--- Begin ---
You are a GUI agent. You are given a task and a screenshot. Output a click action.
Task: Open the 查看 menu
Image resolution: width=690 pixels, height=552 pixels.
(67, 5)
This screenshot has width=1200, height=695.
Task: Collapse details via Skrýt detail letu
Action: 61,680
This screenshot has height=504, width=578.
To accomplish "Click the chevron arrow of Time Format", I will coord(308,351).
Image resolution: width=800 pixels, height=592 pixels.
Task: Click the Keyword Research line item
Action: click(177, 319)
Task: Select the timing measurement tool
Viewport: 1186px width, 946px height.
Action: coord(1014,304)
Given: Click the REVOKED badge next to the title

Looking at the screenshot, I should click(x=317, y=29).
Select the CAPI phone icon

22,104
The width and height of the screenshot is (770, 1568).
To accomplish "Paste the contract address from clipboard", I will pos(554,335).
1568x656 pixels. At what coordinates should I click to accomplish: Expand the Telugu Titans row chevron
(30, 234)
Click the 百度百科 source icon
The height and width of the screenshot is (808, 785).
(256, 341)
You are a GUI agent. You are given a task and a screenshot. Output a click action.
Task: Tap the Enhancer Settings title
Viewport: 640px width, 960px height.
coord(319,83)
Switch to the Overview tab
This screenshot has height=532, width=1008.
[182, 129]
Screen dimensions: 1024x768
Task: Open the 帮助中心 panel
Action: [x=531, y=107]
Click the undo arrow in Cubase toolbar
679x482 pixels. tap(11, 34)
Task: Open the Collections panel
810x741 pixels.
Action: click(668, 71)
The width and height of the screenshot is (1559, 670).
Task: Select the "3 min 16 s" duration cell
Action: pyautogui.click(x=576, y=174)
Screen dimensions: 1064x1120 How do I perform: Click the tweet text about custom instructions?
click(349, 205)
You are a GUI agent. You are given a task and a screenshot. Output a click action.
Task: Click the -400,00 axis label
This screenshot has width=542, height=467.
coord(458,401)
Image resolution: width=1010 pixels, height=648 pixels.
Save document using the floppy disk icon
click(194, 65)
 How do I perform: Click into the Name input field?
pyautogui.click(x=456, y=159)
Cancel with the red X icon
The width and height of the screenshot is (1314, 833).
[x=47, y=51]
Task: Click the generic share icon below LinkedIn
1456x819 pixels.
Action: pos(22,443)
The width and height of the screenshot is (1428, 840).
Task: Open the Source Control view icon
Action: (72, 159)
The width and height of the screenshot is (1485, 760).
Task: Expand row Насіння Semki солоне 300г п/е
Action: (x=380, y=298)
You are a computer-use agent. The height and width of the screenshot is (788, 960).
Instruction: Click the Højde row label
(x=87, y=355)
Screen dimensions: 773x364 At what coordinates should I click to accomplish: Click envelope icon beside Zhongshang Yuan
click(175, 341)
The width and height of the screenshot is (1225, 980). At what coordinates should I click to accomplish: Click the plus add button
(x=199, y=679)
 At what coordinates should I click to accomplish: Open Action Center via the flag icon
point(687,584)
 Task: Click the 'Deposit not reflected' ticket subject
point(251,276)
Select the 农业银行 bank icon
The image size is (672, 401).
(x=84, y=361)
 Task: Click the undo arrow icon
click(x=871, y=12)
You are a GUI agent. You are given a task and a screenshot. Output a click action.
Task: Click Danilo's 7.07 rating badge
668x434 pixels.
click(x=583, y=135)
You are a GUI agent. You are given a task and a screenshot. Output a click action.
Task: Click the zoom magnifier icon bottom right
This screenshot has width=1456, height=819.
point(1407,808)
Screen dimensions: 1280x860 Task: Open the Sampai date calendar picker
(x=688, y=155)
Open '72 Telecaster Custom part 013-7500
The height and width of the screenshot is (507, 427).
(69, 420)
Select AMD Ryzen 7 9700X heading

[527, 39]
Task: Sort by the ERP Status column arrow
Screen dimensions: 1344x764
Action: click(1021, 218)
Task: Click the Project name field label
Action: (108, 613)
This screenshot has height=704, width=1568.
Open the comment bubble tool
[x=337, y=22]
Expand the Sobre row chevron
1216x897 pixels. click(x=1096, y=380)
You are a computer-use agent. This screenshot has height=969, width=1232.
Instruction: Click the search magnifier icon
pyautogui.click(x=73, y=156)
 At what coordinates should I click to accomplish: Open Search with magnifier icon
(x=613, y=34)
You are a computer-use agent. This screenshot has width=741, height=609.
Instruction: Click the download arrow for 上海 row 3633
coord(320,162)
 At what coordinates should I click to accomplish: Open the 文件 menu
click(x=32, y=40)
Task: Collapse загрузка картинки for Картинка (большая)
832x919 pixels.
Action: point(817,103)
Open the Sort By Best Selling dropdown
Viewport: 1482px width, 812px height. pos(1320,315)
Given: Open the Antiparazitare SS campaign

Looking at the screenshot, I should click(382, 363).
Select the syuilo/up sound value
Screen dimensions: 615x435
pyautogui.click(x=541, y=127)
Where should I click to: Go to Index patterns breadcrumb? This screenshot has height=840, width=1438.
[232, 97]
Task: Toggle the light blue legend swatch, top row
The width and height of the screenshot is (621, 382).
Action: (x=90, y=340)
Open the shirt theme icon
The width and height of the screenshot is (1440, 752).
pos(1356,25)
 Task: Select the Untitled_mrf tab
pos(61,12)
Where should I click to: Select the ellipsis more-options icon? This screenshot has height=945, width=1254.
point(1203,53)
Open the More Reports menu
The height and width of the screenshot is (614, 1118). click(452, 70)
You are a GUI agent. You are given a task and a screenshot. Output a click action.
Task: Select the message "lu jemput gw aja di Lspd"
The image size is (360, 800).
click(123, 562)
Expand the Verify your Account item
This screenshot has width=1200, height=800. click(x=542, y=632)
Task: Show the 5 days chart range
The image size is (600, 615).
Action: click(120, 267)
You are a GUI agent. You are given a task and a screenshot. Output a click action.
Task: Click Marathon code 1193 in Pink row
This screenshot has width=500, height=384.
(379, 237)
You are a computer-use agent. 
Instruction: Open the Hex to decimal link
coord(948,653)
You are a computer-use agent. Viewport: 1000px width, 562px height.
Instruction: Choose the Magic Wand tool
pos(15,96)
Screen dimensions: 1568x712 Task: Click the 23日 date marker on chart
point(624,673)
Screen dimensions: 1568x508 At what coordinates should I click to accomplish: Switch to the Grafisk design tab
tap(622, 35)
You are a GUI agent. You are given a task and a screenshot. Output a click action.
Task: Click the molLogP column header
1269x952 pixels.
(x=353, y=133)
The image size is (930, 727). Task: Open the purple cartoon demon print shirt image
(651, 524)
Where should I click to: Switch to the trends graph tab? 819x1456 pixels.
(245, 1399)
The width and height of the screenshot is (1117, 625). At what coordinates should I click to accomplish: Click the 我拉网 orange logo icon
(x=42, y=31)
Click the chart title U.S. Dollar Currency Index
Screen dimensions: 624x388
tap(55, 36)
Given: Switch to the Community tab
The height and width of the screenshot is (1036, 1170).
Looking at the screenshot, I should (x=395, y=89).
--- End ---
§ **AIM**
Rewrite every item with "GUI agent" changed to "screen assistant" wherever it occurs, and leave everything else the same.

§ **TASK SOLUTION**
You are a screen assistant. You are given a task and a screenshot. Output a click action.
Task: Open the 查看 menu
Image resolution: width=690 pixels, height=552 pixels.
(67, 5)
This screenshot has width=1200, height=695.
Task: Collapse details via Skrýt detail letu
Action: 61,680
This screenshot has height=504, width=578.
To accomplish "Click the chevron arrow of Time Format", I will coord(308,351).
Image resolution: width=800 pixels, height=592 pixels.
Task: Click the Keyword Research line item
Action: click(177, 319)
Task: Select the timing measurement tool
Viewport: 1186px width, 946px height.
Action: coord(1014,304)
Given: Click the REVOKED badge next to the title

Looking at the screenshot, I should click(x=317, y=29).
Select the CAPI phone icon

22,104
The width and height of the screenshot is (770, 1568).
To accomplish "Paste the contract address from clipboard", I will pos(554,335).
1568x656 pixels. At what coordinates should I click to accomplish: Expand the Telugu Titans row chevron
(30, 234)
Click the 百度百科 source icon
The height and width of the screenshot is (808, 785).
(256, 341)
You are a screen assistant. You are given a task and a screenshot. Output a click action.
Task: Tap the Enhancer Settings title
Viewport: 640px width, 960px height.
coord(319,83)
Switch to the Overview tab
This screenshot has height=532, width=1008.
[182, 129]
Screen dimensions: 1024x768
Task: Open the 帮助中心 panel
Action: [x=531, y=107]
Click the undo arrow in Cubase toolbar
679x482 pixels. tap(11, 34)
Task: Open the Collections panel
810x741 pixels.
Action: click(668, 71)
The width and height of the screenshot is (1559, 670).
Task: Select the "3 min 16 s" duration cell
Action: pyautogui.click(x=576, y=174)
Screen dimensions: 1064x1120 How do I perform: Click the tweet text about custom instructions?
click(349, 205)
You are a screen assistant. You are given a task and a screenshot. Output a click action.
Task: Click the -400,00 axis label
This screenshot has width=542, height=467.
coord(458,401)
Image resolution: width=1010 pixels, height=648 pixels.
Save document using the floppy disk icon
click(194, 65)
 How do I perform: Click into the Name input field?
pyautogui.click(x=456, y=159)
Cancel with the red X icon
The width and height of the screenshot is (1314, 833).
[x=47, y=51]
Task: Click the generic share icon below LinkedIn
1456x819 pixels.
Action: pos(22,443)
The width and height of the screenshot is (1428, 840).
Task: Open the Source Control view icon
Action: (72, 159)
The width and height of the screenshot is (1485, 760).
Task: Expand row Насіння Semki солоне 300г п/е
Action: (x=380, y=298)
You are a computer-use agent. The height and width of the screenshot is (788, 960).
Instruction: Click the Højde row label
(x=87, y=355)
Screen dimensions: 773x364 At what coordinates should I click to accomplish: Click envelope icon beside Zhongshang Yuan
click(175, 341)
The width and height of the screenshot is (1225, 980). At what coordinates should I click to accomplish: Click the plus add button
(x=199, y=679)
 At what coordinates should I click to accomplish: Open Action Center via the flag icon
point(687,584)
 Task: Click the 'Deposit not reflected' ticket subject
point(251,276)
Select the 农业银行 bank icon
The image size is (672, 401).
(x=84, y=361)
 Task: Click the undo arrow icon
click(x=871, y=12)
You are a screen assistant. You are given a task and a screenshot. Output a click action.
Task: Click Danilo's 7.07 rating badge
668x434 pixels.
click(x=583, y=135)
You are a screen assistant. You are given a task and a screenshot. Output a click action.
Task: Click the zoom magnifier icon bottom right
This screenshot has width=1456, height=819.
point(1407,808)
Screen dimensions: 1280x860 Task: Open the Sampai date calendar picker
(x=688, y=155)
Open '72 Telecaster Custom part 013-7500
The height and width of the screenshot is (507, 427).
(69, 420)
Select AMD Ryzen 7 9700X heading

[527, 39]
Task: Sort by the ERP Status column arrow
Screen dimensions: 1344x764
Action: click(1021, 218)
Task: Click the Project name field label
Action: (108, 613)
This screenshot has height=704, width=1568.
Open the comment bubble tool
[x=337, y=22]
Expand the Sobre row chevron
1216x897 pixels. click(x=1096, y=380)
You are a computer-use agent. This screenshot has height=969, width=1232.
Instruction: Click the search magnifier icon
pyautogui.click(x=73, y=156)
 At what coordinates should I click to accomplish: Open Search with magnifier icon
(x=613, y=34)
You are a computer-use agent. This screenshot has width=741, height=609.
Instruction: Click the download arrow for 上海 row 3633
coord(320,162)
 At what coordinates should I click to accomplish: Open the 文件 menu
click(x=32, y=40)
Task: Collapse загрузка картинки for Картинка (большая)
832x919 pixels.
Action: point(817,103)
Open the Sort By Best Selling dropdown
Viewport: 1482px width, 812px height. pos(1320,315)
Given: Open the Antiparazitare SS campaign

Looking at the screenshot, I should click(382, 363).
Select the syuilo/up sound value
Screen dimensions: 615x435
pyautogui.click(x=541, y=127)
Where should I click to: Go to Index patterns breadcrumb? This screenshot has height=840, width=1438.
[232, 97]
Task: Toggle the light blue legend swatch, top row
The width and height of the screenshot is (621, 382).
Action: (x=90, y=340)
Open the shirt theme icon
The width and height of the screenshot is (1440, 752).
pos(1356,25)
 Task: Select the Untitled_mrf tab
pos(61,12)
Where should I click to: Select the ellipsis more-options icon? This screenshot has height=945, width=1254.
point(1203,53)
Open the More Reports menu
The height and width of the screenshot is (614, 1118). click(452, 70)
You are a screen assistant. You are given a task and a screenshot. Output a click action.
Task: Select the message "lu jemput gw aja di Lspd"
The image size is (360, 800).
click(123, 562)
Expand the Verify your Account item
This screenshot has width=1200, height=800. click(x=542, y=632)
Task: Show the 5 days chart range
The image size is (600, 615).
Action: click(120, 267)
You are a screen assistant. You are given a task and a screenshot. Output a click action.
Task: Click Marathon code 1193 in Pink row
This screenshot has width=500, height=384.
(379, 237)
You are a computer-use agent. 
Instruction: Open the Hex to decimal link
coord(948,653)
You are a computer-use agent. Viewport: 1000px width, 562px height.
Instruction: Choose the Magic Wand tool
pos(15,96)
Screen dimensions: 1568x712 Task: Click the 23日 date marker on chart
point(624,673)
Screen dimensions: 1568x508 At what coordinates should I click to accomplish: Switch to the Grafisk design tab
tap(622, 35)
You are a screen assistant. You are given a task and a screenshot. Output a click action.
Task: Click the molLogP column header
1269x952 pixels.
(x=353, y=133)
The image size is (930, 727). Task: Open the purple cartoon demon print shirt image
(651, 524)
Where should I click to: Switch to the trends graph tab? 819x1456 pixels.
(245, 1399)
The width and height of the screenshot is (1117, 625). At what coordinates should I click to accomplish: Click the 我拉网 orange logo icon
(x=42, y=31)
Click the chart title U.S. Dollar Currency Index
Screen dimensions: 624x388
tap(55, 36)
Given: Switch to the Community tab
The height and width of the screenshot is (1036, 1170).
Looking at the screenshot, I should (x=395, y=89).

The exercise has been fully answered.